In August, the Department of Mineral Resources and Energy withdrew an appeal against a 2018 court ruling on the ‘continuing consequences’ clauses in the state’s Mining Charter. The draft charter had insisted that mining companies must maintain a level of black ownership (which it raised from 26% to 30%) throughout the life of a mining permit even if the original black partners opt to ‘cash out’. The MCSA argues that a once-off BEE deal conforms adequately to the goals of the charter and that to expect a continual ‘topping up’ is onerous. MCSA president Mxolisi Mgojo noted that ‘relationships [between government and industry] have been further enhanced during this working together with the department on COVID’. The honeymoon, however, did not last long and the old headwinds – regulatory uncertainty, unreliable electricity supply and adversarial labour relations – have re-emerged even as the industry shakes off the impact of the pandemic.

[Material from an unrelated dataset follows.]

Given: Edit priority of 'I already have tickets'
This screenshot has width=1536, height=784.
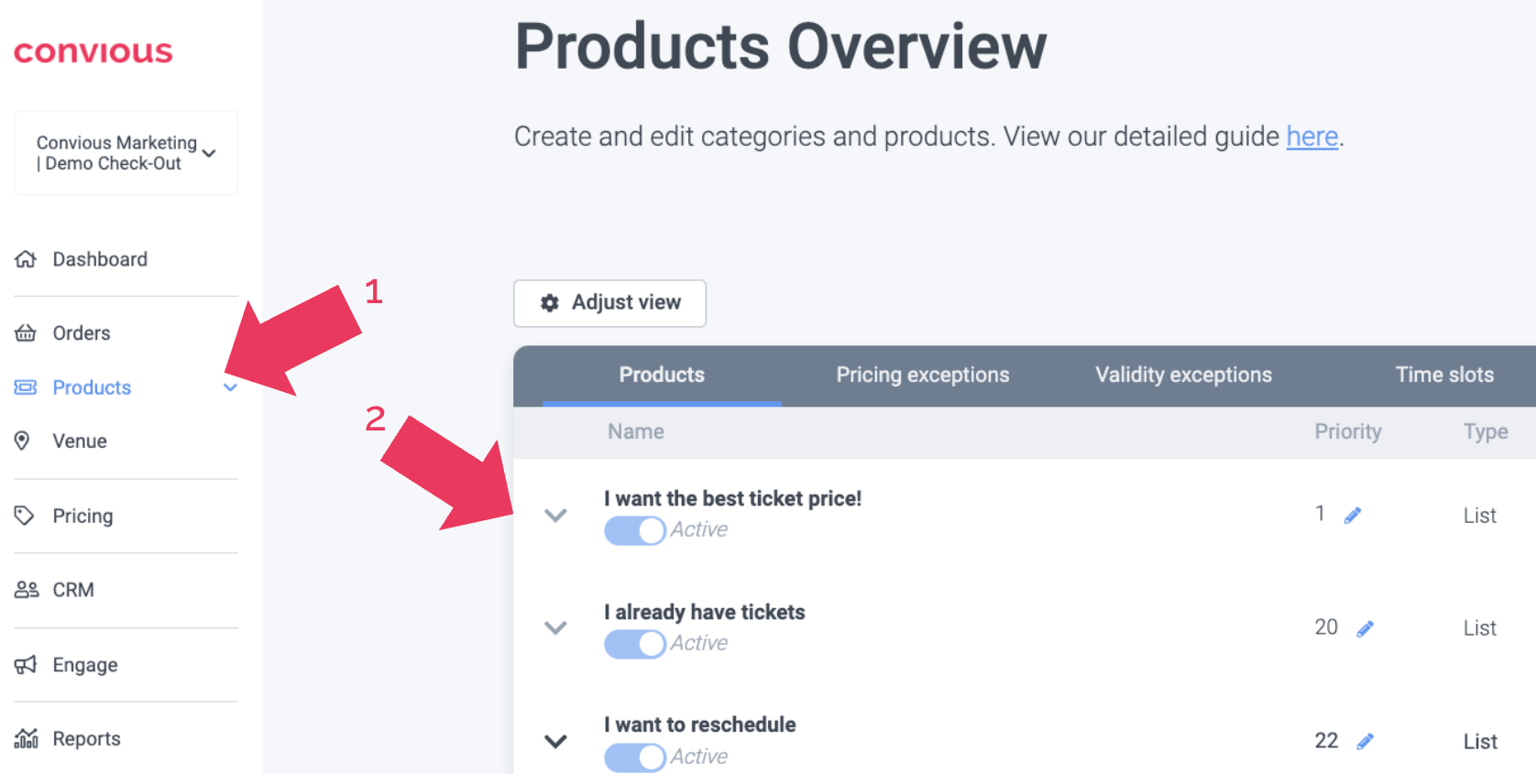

In October, Sibanye-Stillwater CEO Neal Froneman argued that South Africa was not a jurisdiction in which, in good conscience, he could advise his shareholders to invest, adding that dropping the court case over the Mining Charter did nothing to increase certainty. ‘Government will say, “well drop the court cases and you’ll get regulatory certainty”. No, we won’t,’ he said.
Sibanye-Stillwater is believed to be considering spending part of its 2020 windfall on gold assets outside of South Africa. Mantashe’s response was that the miner had ‘stolen’ its empowerment rating. The company was formed after parent company, Gold Fields, had already done its empowerment deal with Tokyo Sexwale’s Mvelaphanda Resources. To many, this response appears to confirm Froneman’s criticism.
The headwinds are affecting the willingness of mining companies to spend on expansion. Despite the enormous growth in profit, capital spend is up just 5%, which implies only maintaining production, not expanding it. South Africa’s big mining companies are, in some ways, in a situation at the moment. Many factors influencing the growth of the industry are out of their control and will remain so until there is greater impetus from government.